▶ **AIM**
Copy out the entries from the line containing "Expand the Львівська region dropdown" through the line containing "click(x=841, y=319)", both of those lines included, keeping every character unchanged.

-- start of DATA FOR THIS EXERCISE --

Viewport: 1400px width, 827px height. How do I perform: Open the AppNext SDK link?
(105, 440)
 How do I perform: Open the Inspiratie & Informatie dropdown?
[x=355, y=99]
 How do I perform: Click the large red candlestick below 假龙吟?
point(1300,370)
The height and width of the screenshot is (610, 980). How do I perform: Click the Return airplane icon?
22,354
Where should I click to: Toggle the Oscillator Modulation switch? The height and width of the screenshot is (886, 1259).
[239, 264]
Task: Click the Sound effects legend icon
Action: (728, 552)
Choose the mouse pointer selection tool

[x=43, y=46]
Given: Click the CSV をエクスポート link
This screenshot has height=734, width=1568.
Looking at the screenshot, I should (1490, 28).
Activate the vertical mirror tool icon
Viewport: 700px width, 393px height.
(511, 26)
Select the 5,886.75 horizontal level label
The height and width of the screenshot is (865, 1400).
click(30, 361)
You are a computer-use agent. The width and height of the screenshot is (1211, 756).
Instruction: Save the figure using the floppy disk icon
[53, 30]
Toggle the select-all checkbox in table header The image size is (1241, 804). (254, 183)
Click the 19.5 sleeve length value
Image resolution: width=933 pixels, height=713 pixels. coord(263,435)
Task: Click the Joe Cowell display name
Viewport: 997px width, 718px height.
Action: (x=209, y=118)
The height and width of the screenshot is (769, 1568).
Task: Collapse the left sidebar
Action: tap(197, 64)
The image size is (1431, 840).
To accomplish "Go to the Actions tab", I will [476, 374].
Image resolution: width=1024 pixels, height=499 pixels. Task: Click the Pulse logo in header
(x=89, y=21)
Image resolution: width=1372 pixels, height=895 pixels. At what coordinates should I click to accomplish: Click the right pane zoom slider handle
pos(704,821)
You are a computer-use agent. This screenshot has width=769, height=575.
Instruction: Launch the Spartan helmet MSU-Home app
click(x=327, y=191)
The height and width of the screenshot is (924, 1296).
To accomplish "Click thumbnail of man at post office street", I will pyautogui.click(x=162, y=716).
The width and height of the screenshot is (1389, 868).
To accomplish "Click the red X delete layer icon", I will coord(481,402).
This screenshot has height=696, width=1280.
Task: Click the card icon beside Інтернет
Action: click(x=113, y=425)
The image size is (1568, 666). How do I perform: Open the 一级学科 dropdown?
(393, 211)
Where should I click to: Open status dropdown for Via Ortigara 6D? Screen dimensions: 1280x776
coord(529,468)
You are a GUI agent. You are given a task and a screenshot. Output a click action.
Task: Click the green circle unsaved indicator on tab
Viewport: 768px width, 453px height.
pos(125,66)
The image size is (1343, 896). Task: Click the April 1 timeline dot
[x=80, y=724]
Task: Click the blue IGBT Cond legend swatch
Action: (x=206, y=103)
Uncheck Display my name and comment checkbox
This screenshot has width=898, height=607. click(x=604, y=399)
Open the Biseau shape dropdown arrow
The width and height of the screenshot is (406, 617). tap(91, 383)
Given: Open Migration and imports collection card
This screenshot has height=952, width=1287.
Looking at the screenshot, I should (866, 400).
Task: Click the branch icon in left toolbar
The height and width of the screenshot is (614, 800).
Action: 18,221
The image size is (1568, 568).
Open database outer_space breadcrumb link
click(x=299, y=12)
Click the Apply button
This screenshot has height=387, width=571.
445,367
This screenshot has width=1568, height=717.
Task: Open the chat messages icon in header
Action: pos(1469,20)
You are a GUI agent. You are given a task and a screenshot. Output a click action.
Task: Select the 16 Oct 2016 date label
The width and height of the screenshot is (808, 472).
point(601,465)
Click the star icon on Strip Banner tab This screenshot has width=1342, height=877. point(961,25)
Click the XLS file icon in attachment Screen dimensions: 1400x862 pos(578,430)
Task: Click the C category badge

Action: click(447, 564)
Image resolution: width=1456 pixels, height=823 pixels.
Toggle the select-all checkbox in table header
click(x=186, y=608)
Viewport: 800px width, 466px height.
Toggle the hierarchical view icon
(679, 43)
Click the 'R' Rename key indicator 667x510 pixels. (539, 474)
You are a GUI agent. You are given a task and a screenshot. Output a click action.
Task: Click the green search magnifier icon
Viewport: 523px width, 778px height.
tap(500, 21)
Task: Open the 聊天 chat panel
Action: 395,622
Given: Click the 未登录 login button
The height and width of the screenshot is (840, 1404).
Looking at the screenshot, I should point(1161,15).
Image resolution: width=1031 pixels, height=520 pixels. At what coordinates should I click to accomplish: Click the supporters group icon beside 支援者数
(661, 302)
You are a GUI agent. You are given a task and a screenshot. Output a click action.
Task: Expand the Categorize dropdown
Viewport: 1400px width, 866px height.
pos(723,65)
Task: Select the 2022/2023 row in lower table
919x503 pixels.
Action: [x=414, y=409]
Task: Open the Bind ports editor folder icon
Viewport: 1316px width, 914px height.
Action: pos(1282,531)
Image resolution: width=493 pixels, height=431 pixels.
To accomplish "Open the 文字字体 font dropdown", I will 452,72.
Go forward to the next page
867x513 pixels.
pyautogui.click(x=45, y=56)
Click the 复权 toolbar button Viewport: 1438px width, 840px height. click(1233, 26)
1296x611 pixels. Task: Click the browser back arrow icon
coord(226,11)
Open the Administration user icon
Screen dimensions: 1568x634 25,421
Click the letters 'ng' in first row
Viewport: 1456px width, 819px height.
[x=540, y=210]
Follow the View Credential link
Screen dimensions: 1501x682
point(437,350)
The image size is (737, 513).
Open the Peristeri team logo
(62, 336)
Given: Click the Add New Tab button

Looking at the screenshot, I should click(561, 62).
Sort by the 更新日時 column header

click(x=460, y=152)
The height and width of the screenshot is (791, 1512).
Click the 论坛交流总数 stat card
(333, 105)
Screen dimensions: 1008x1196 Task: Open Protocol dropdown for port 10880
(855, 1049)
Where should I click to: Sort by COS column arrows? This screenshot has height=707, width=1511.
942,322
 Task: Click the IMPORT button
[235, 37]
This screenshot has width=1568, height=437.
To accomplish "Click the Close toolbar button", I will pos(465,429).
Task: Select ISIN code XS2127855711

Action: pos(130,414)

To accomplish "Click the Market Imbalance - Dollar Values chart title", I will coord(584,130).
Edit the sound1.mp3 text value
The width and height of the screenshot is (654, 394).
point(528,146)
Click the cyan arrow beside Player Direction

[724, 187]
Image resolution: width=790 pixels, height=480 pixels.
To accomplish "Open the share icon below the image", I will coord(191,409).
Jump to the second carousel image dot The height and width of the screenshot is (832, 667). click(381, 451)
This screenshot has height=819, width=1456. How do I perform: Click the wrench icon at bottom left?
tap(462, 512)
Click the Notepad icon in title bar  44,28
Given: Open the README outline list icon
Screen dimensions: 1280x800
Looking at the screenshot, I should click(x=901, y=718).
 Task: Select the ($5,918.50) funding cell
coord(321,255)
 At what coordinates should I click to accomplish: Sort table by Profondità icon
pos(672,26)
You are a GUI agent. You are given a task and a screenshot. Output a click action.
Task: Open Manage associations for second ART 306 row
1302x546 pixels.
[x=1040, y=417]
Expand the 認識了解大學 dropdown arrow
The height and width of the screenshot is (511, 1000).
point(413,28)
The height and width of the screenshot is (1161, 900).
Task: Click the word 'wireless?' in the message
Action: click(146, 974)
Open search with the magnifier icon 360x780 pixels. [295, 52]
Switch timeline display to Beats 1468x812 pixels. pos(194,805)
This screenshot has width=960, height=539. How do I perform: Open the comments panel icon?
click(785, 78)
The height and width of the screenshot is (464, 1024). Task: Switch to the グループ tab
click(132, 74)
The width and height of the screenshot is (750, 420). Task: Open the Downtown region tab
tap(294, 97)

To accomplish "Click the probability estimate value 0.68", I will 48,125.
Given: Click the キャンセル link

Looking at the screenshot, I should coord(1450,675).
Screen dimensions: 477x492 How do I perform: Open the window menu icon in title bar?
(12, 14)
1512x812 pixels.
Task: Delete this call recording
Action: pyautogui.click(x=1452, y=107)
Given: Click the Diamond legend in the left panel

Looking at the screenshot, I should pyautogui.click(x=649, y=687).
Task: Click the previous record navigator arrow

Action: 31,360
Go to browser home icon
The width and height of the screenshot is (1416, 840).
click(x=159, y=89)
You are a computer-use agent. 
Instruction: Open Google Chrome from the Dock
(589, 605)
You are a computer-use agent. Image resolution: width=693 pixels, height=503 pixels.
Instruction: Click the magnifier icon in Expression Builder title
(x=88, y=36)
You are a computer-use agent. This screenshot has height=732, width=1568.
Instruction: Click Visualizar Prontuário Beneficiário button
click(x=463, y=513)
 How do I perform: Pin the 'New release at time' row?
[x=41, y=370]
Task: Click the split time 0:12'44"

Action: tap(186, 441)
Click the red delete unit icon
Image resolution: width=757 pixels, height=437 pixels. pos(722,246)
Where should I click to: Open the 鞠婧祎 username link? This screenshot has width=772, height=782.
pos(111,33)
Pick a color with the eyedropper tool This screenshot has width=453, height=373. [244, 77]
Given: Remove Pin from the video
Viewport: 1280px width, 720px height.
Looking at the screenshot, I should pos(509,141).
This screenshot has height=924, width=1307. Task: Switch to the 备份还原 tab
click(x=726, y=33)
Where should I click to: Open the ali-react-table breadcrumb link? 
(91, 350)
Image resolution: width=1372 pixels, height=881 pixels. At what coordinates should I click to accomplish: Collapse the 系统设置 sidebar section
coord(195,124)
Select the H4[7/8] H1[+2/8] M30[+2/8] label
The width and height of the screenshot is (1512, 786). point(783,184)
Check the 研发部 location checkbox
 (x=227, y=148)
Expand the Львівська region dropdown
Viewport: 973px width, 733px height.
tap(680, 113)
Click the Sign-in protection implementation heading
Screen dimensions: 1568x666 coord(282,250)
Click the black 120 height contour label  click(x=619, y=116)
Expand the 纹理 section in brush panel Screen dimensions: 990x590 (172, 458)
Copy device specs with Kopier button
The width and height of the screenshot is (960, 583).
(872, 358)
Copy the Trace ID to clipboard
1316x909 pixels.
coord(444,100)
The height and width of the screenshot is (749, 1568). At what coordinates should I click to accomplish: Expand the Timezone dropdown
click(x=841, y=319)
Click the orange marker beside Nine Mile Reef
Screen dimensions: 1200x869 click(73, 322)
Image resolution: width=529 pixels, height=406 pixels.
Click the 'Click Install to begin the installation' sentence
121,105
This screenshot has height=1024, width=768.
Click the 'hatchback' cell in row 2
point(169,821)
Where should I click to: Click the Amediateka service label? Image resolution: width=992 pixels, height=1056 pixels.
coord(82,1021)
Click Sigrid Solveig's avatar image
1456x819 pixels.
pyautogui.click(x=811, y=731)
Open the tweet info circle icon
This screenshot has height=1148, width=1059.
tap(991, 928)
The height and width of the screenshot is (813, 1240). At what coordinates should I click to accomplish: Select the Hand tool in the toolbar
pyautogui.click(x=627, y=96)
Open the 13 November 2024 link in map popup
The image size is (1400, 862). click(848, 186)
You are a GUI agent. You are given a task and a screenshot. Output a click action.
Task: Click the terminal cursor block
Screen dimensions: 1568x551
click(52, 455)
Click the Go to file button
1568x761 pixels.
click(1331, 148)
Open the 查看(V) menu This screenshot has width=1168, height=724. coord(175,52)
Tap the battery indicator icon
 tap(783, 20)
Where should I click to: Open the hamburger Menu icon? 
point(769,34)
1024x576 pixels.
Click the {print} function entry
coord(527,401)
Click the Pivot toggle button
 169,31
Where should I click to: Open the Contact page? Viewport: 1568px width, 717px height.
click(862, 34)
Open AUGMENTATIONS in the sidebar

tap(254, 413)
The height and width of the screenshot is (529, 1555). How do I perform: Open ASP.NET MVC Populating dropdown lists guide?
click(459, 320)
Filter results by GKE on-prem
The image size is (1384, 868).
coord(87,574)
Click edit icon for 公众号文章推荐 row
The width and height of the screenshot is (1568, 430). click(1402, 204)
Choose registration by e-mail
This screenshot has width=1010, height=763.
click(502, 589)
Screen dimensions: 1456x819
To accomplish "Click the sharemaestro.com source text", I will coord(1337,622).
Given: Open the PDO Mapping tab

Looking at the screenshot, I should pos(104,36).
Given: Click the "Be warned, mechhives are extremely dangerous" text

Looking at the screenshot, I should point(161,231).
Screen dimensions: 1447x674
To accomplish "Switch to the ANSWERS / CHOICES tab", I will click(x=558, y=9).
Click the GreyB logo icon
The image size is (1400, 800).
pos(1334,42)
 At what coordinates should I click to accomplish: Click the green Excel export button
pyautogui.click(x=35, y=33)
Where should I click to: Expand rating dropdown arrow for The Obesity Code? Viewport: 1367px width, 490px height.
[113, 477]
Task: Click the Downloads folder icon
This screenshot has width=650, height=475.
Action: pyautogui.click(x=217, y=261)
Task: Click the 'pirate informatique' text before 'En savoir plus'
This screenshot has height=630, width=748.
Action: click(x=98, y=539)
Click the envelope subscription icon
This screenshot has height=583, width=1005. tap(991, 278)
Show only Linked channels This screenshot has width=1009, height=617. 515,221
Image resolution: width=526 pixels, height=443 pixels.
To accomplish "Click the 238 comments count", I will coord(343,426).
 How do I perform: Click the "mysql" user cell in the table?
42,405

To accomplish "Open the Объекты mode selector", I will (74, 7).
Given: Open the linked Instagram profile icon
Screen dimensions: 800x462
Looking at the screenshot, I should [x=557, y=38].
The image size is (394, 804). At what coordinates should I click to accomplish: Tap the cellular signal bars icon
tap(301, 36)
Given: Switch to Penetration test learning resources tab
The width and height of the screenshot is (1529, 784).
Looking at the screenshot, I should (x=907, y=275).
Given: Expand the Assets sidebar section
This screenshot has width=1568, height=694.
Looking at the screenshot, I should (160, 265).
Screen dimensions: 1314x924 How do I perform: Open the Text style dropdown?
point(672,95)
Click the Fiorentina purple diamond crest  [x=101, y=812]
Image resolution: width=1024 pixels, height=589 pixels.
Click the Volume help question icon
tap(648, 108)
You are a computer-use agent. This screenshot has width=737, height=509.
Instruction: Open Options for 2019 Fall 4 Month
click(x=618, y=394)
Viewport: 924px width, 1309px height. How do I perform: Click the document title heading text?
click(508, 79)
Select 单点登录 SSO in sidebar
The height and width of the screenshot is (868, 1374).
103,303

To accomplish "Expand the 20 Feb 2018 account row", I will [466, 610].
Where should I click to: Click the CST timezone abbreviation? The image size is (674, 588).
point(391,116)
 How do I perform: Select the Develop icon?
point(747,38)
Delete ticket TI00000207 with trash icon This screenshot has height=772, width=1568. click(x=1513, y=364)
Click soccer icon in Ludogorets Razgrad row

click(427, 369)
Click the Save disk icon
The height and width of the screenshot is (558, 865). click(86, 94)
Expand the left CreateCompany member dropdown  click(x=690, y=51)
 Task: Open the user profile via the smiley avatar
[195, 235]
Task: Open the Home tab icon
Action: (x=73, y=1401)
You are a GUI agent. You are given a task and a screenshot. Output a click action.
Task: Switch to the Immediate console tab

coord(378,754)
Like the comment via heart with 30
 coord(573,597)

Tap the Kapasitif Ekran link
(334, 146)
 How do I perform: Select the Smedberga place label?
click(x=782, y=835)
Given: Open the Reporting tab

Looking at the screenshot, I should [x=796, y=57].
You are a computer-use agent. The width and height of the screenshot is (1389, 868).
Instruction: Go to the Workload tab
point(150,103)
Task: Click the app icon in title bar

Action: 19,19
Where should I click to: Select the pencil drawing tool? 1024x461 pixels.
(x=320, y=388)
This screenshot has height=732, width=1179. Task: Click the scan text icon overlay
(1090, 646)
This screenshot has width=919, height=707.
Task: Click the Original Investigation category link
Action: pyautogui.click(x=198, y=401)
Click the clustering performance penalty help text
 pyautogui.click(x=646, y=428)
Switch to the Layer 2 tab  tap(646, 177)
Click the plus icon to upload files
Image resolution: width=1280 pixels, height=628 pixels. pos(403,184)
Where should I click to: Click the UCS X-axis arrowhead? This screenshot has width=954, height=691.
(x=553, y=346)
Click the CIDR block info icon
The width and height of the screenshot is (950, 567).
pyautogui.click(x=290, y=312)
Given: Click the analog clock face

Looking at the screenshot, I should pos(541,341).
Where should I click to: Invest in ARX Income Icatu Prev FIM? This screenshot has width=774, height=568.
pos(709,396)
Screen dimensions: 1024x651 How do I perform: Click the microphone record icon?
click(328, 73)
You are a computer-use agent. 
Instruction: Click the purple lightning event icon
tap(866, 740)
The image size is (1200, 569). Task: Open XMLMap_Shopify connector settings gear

-- end of DATA FOR THIS EXERCISE --

▶ **EXERCISE ANSWER**
Expand the Львівська region dropdown
Viewport: 973px width, 733px height.
tap(680, 113)
Click the Sign-in protection implementation heading
Screen dimensions: 1568x666 coord(282,250)
Click the black 120 height contour label  click(x=619, y=116)
Expand the 纹理 section in brush panel Screen dimensions: 990x590 (172, 458)
Copy device specs with Kopier button
The width and height of the screenshot is (960, 583).
(872, 358)
Copy the Trace ID to clipboard
1316x909 pixels.
coord(444,100)
The height and width of the screenshot is (749, 1568). At what coordinates should I click to accomplish: Expand the Timezone dropdown
click(x=841, y=319)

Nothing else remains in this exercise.